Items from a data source
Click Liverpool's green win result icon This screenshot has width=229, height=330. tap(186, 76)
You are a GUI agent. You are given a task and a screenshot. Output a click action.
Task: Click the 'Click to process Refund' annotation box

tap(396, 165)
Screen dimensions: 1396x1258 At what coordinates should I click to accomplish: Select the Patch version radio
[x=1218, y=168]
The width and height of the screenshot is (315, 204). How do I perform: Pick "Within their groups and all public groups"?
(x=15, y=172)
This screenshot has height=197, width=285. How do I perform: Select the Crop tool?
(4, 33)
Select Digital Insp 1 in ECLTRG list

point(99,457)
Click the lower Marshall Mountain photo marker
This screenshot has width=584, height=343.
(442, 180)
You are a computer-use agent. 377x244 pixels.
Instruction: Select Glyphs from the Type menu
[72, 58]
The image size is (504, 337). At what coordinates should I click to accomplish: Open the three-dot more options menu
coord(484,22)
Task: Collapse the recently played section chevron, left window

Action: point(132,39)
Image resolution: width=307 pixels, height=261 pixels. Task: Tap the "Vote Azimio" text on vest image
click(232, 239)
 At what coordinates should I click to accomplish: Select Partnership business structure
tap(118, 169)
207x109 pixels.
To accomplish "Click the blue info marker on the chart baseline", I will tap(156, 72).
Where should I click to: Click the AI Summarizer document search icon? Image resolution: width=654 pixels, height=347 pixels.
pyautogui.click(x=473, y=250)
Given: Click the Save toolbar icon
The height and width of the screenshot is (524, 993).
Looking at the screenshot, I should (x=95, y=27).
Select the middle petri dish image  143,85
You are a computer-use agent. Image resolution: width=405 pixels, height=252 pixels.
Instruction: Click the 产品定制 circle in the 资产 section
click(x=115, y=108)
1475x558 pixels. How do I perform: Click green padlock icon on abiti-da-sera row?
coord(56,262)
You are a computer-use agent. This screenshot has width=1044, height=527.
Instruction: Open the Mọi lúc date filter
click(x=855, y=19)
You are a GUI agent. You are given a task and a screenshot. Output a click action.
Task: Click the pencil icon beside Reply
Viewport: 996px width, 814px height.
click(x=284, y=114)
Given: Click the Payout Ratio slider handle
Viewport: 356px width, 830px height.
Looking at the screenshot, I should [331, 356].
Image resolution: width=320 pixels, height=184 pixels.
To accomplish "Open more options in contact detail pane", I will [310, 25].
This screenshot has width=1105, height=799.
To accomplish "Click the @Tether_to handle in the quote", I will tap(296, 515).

**PROMPT**
Retype all of the data exactly. Leave nothing out.

**REPLY TO THE EXERCISE**
Click Liverpool's green win result icon This screenshot has width=229, height=330. tap(186, 76)
You are a GUI agent. You are given a task and a screenshot. Output a click action.
Task: Click the 'Click to process Refund' annotation box

tap(396, 165)
Screen dimensions: 1396x1258 At what coordinates should I click to accomplish: Select the Patch version radio
[x=1218, y=168]
The width and height of the screenshot is (315, 204). How do I perform: Pick "Within their groups and all public groups"?
(x=15, y=172)
This screenshot has height=197, width=285. How do I perform: Select the Crop tool?
(4, 33)
Select Digital Insp 1 in ECLTRG list

point(99,457)
Click the lower Marshall Mountain photo marker
This screenshot has width=584, height=343.
(442, 180)
You are a computer-use agent. 377x244 pixels.
Instruction: Select Glyphs from the Type menu
[72, 58]
The image size is (504, 337). At what coordinates should I click to accomplish: Open the three-dot more options menu
coord(484,22)
Task: Collapse the recently played section chevron, left window

Action: point(132,39)
Image resolution: width=307 pixels, height=261 pixels. Task: Tap the "Vote Azimio" text on vest image
click(232, 239)
 At what coordinates should I click to accomplish: Select Partnership business structure
tap(118, 169)
207x109 pixels.
To accomplish "Click the blue info marker on the chart baseline", I will tap(156, 72).
Where should I click to: Click the AI Summarizer document search icon? Image resolution: width=654 pixels, height=347 pixels.
pyautogui.click(x=473, y=250)
Given: Click the Save toolbar icon
The height and width of the screenshot is (524, 993).
Looking at the screenshot, I should (x=95, y=27).
Select the middle petri dish image  143,85
You are a computer-use agent. Image resolution: width=405 pixels, height=252 pixels.
Instruction: Click the 产品定制 circle in the 资产 section
click(x=115, y=108)
1475x558 pixels. How do I perform: Click green padlock icon on abiti-da-sera row?
coord(56,262)
You are a computer-use agent. This screenshot has width=1044, height=527.
Instruction: Open the Mọi lúc date filter
click(x=855, y=19)
You are a GUI agent. You are given a task and a screenshot. Output a click action.
Task: Click the pencil icon beside Reply
Viewport: 996px width, 814px height.
click(x=284, y=114)
Given: Click the Payout Ratio slider handle
Viewport: 356px width, 830px height.
Looking at the screenshot, I should [331, 356].
Image resolution: width=320 pixels, height=184 pixels.
To accomplish "Open more options in contact detail pane", I will [310, 25].
This screenshot has width=1105, height=799.
To accomplish "Click the @Tether_to handle in the quote", I will tap(296, 515).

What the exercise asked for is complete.